What the task requires: Only lines holding the word "computer" are wanted. Copy them from the listing below.

════════════════

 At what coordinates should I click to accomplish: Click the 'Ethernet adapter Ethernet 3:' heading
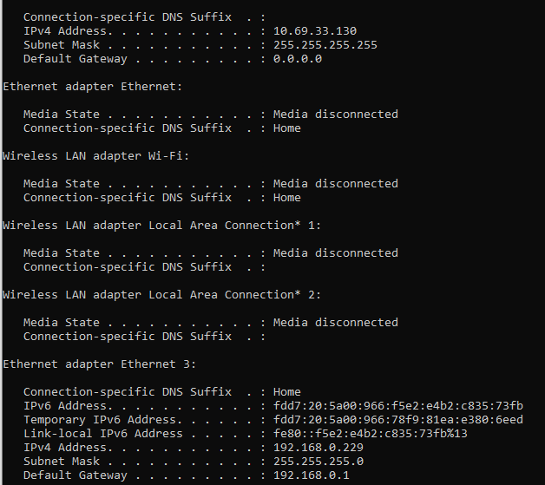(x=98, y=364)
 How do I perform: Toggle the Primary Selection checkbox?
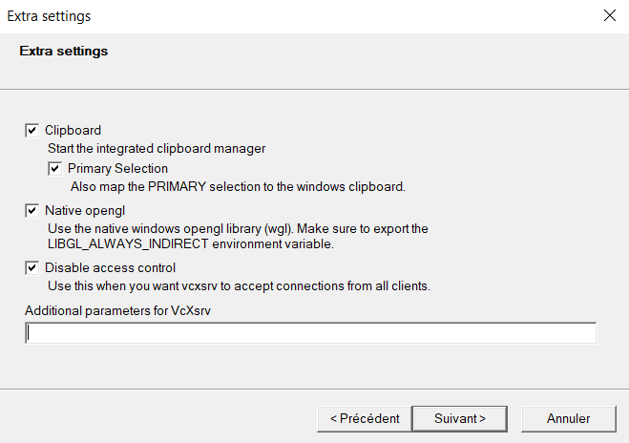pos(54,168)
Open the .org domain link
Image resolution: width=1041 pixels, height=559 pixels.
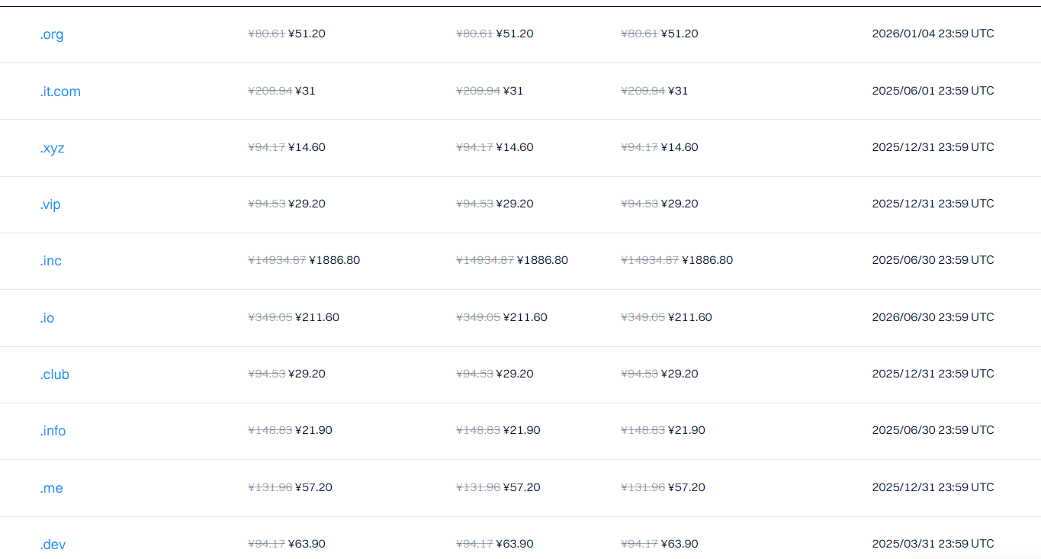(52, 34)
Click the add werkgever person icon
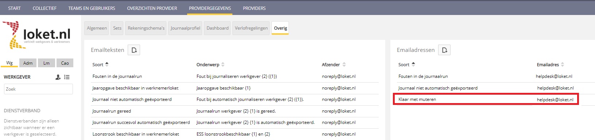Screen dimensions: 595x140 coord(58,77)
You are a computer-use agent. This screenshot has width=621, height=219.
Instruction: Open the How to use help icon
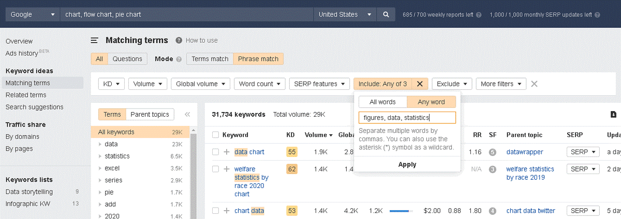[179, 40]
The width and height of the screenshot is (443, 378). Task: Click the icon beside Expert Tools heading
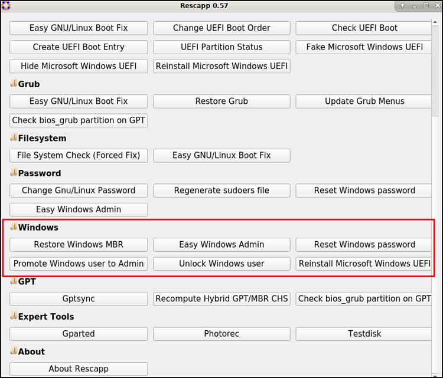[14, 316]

════════════════

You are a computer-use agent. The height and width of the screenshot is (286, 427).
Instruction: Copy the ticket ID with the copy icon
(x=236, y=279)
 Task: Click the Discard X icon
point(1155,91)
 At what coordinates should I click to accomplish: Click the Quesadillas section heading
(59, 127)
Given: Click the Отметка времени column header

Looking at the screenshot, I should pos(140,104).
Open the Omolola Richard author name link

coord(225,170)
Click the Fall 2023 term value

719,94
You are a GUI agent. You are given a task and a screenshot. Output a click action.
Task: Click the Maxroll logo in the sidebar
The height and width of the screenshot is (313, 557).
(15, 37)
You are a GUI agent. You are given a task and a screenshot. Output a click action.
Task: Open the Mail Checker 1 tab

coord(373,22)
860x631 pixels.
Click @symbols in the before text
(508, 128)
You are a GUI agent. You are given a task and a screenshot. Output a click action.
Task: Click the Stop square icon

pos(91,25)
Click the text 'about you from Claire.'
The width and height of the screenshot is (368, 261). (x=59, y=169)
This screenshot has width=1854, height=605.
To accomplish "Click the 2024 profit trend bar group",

════════════════

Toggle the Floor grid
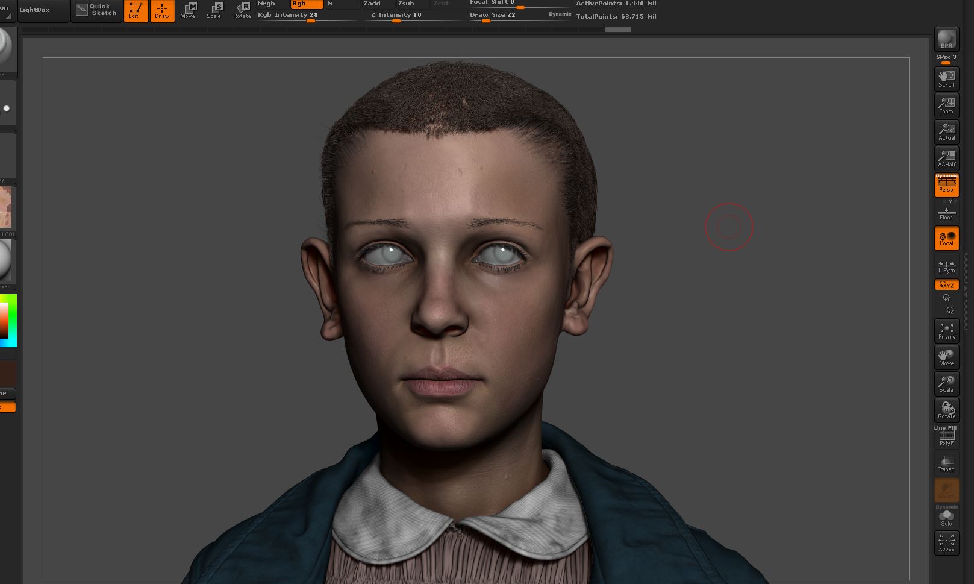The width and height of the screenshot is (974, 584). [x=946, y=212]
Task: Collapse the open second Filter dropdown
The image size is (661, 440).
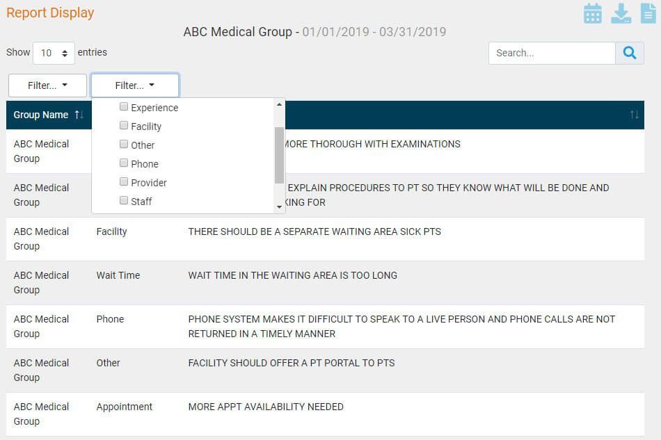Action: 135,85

════════════════

Response:
You are a computer-use agent. This screenshot has width=621, height=219.
You are a computer-use agent. The height and width of the screenshot is (286, 427).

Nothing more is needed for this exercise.